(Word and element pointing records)
========
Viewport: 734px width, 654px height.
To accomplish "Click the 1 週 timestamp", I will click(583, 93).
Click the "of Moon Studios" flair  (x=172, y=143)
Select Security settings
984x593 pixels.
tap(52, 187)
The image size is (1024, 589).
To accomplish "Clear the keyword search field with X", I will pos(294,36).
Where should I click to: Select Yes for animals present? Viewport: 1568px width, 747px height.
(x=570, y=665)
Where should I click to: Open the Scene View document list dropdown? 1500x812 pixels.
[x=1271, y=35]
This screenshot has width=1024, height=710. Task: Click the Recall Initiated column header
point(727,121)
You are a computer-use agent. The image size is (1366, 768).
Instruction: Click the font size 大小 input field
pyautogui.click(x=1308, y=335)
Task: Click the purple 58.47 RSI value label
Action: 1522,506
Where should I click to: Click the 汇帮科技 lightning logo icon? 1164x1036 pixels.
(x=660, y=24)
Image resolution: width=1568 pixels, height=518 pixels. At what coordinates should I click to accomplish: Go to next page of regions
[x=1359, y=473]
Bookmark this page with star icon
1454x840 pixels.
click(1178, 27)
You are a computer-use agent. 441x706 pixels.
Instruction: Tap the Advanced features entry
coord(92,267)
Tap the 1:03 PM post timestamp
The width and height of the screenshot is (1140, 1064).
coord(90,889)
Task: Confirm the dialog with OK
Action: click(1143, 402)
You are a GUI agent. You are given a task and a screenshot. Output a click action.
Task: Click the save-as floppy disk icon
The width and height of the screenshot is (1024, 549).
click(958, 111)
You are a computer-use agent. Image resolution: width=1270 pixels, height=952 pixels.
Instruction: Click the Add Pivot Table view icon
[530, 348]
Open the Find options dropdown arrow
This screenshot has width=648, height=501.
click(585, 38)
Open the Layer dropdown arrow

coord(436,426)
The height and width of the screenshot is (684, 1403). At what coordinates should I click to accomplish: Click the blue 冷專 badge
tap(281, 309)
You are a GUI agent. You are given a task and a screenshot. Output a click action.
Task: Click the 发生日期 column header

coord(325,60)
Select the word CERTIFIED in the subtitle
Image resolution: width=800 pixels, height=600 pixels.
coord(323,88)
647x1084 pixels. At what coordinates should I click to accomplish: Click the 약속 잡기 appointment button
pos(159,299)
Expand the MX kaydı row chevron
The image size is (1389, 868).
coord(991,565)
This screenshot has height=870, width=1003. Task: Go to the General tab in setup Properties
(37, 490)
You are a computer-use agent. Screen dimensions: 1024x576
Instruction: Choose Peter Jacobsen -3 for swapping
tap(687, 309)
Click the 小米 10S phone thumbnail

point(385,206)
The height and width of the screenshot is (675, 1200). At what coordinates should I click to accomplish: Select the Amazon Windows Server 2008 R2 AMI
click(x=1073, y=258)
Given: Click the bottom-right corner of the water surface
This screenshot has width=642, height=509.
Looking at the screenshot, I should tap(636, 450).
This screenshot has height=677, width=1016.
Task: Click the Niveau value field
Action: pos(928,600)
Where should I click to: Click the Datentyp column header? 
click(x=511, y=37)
========
**THE PROBLEM**
Render every line of the records above as a JSON list of strings, one string per line, with blank lines omitted.

**FULL RESPONSE**
[
  "Viewport: 734px width, 654px height.",
  "To accomplish \"Click the 1 週 timestamp\", I will click(583, 93).",
  "Click the \"of Moon Studios\" flair  (x=172, y=143)",
  "Select Security settings",
  "984x593 pixels.",
  "tap(52, 187)",
  "The image size is (1024, 589).",
  "To accomplish \"Clear the keyword search field with X\", I will pos(294,36).",
  "Where should I click to: Select Yes for animals present? Viewport: 1568px width, 747px height.",
  "(x=570, y=665)",
  "Where should I click to: Open the Scene View document list dropdown? 1500x812 pixels.",
  "[x=1271, y=35]",
  "This screenshot has width=1024, height=710. Task: Click the Recall Initiated column header",
  "point(727,121)",
  "You are a computer-use agent. The image size is (1366, 768).",
  "Instruction: Click the font size 大小 input field",
  "pyautogui.click(x=1308, y=335)",
  "Task: Click the purple 58.47 RSI value label",
  "Action: 1522,506",
  "Where should I click to: Click the 汇帮科技 lightning logo icon? 1164x1036 pixels.",
  "(x=660, y=24)",
  "Image resolution: width=1568 pixels, height=518 pixels. At what coordinates should I click to accomplish: Go to next page of regions",
  "[x=1359, y=473]",
  "Bookmark this page with star icon",
  "1454x840 pixels.",
  "click(1178, 27)",
  "You are a computer-use agent. 441x706 pixels.",
  "Instruction: Tap the Advanced features entry",
  "coord(92,267)",
  "Tap the 1:03 PM post timestamp",
  "The width and height of the screenshot is (1140, 1064).",
  "coord(90,889)",
  "Task: Confirm the dialog with OK",
  "Action: click(1143, 402)",
  "You are a GUI agent. You are given a task and a screenshot. Output a click action.",
  "Task: Click the save-as floppy disk icon",
  "The width and height of the screenshot is (1024, 549).",
  "click(958, 111)",
  "You are a computer-use agent. Image resolution: width=1270 pixels, height=952 pixels.",
  "Instruction: Click the Add Pivot Table view icon",
  "[530, 348]",
  "Open the Find options dropdown arrow",
  "This screenshot has width=648, height=501.",
  "click(585, 38)",
  "Open the Layer dropdown arrow",
  "coord(436,426)",
  "The height and width of the screenshot is (684, 1403). At what coordinates should I click to accomplish: Click the blue 冷專 badge",
  "tap(281, 309)",
  "You are a GUI agent. You are given a task and a screenshot. Output a click action.",
  "Task: Click the 发生日期 column header",
  "coord(325,60)",
  "Select the word CERTIFIED in the subtitle",
  "Image resolution: width=800 pixels, height=600 pixels.",
  "coord(323,88)",
  "647x1084 pixels. At what coordinates should I click to accomplish: Click the 약속 잡기 appointment button",
  "pos(159,299)",
  "Expand the MX kaydı row chevron",
  "The image size is (1389, 868).",
  "coord(991,565)",
  "This screenshot has height=870, width=1003. Task: Go to the General tab in setup Properties",
  "(37, 490)",
  "You are a computer-use agent. Screen dimensions: 1024x576",
  "Instruction: Choose Peter Jacobsen -3 for swapping",
  "tap(687, 309)",
  "Click the 小米 10S phone thumbnail",
  "point(385,206)",
  "The height and width of the screenshot is (675, 1200). At what coordinates should I click to accomplish: Select the Amazon Windows Server 2008 R2 AMI",
  "click(x=1073, y=258)",
  "Given: Click the bottom-right corner of the water surface",
  "This screenshot has width=642, height=509.",
  "Looking at the screenshot, I should tap(636, 450).",
  "This screenshot has height=677, width=1016.",
  "Task: Click the Niveau value field",
  "Action: pos(928,600)",
  "Where should I click to: Click the Datentyp column header? ",
  "click(x=511, y=37)"
]